Hey, dumb-asses, don't be bizarro-IBM. IBM never would have been able to control the PC platform. By trying to, they would only have ensured that someone else's PC platform would have succeeded instead. As we all know, IBM's PC didn't succeed because it was the best (or even that good). It succeeded because it was flexible, affordable, and accessible to developers. Apple, you're famous for your refusal to compromise on your ideals about how the computing experience should be. Though the Mac isn't as closed as it used to be, it also isn't as open as it used to be. You probably feel like you've hit the sweet spot on hardware-openness. But guess what, if Apple computer users had never been able to install any app they wanted on their machines, you would have been out of business in 1976.
And thus concludes my story, and my revolutionary clarion call. 1983 days to go. Tell your friends.

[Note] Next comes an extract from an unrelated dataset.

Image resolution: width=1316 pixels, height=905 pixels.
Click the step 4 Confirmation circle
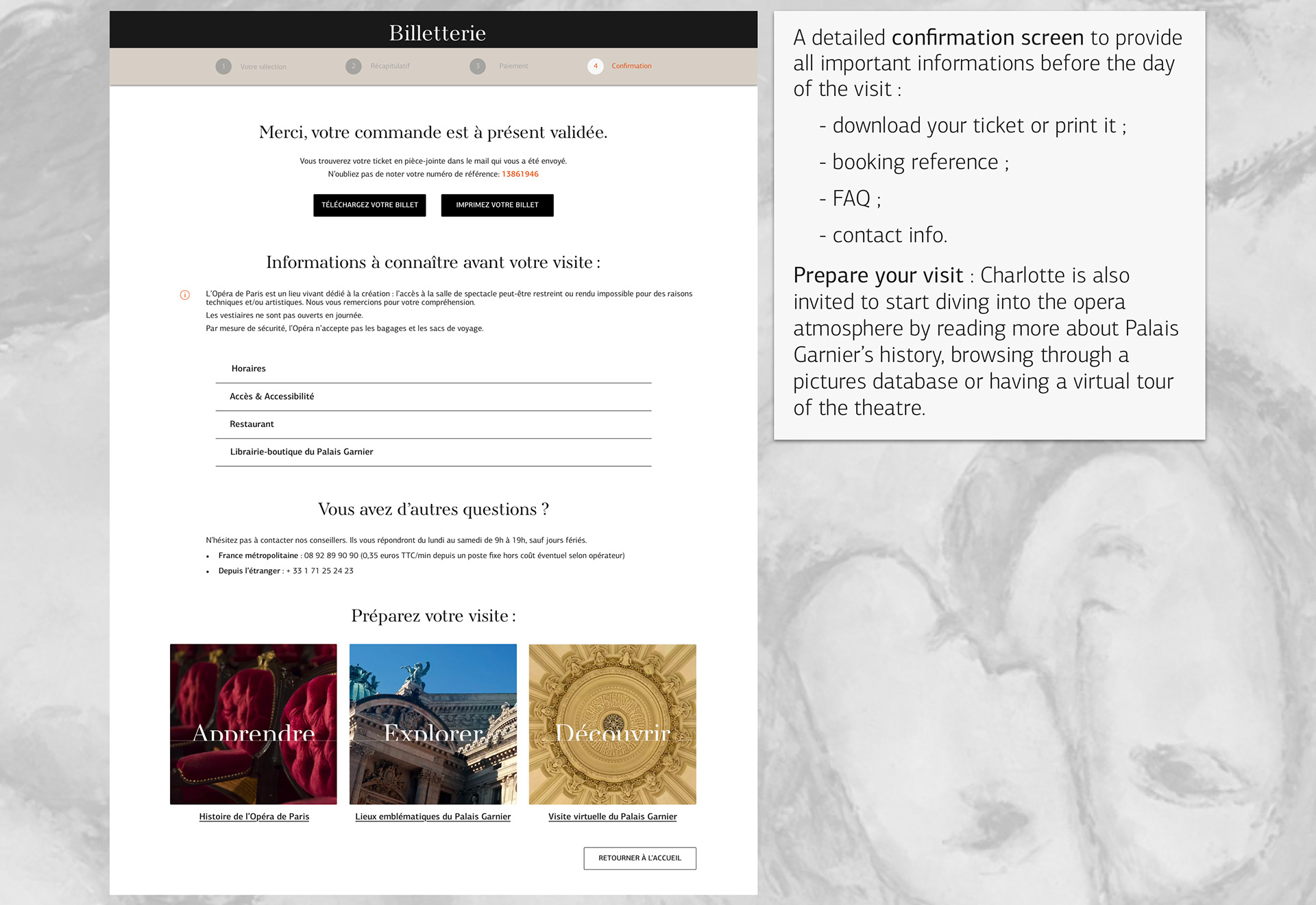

David Adams is Publisher of OSNews, a die-hard Apple fan and Mac user, a devoted iPhone devotee, a daily Linux-on-the-server user since 1994, a former Palm user who misses Grafitti, a sad sack who's still upset about the Newton being discontinued, and a guy who uses Windows every day and doesn't think Vista is nearly as bad as everyone makes it out to be. He also realizes that if Apple proves to be intransigent, and nobody joins his revolution, there's no way he'll bother to keep this up for 1,984 days, but it's just such a perfect number to use, and instead he'll keep it up for a few months then give up in disgust and ultimately sell his iPhone when his AT&T contract runs out.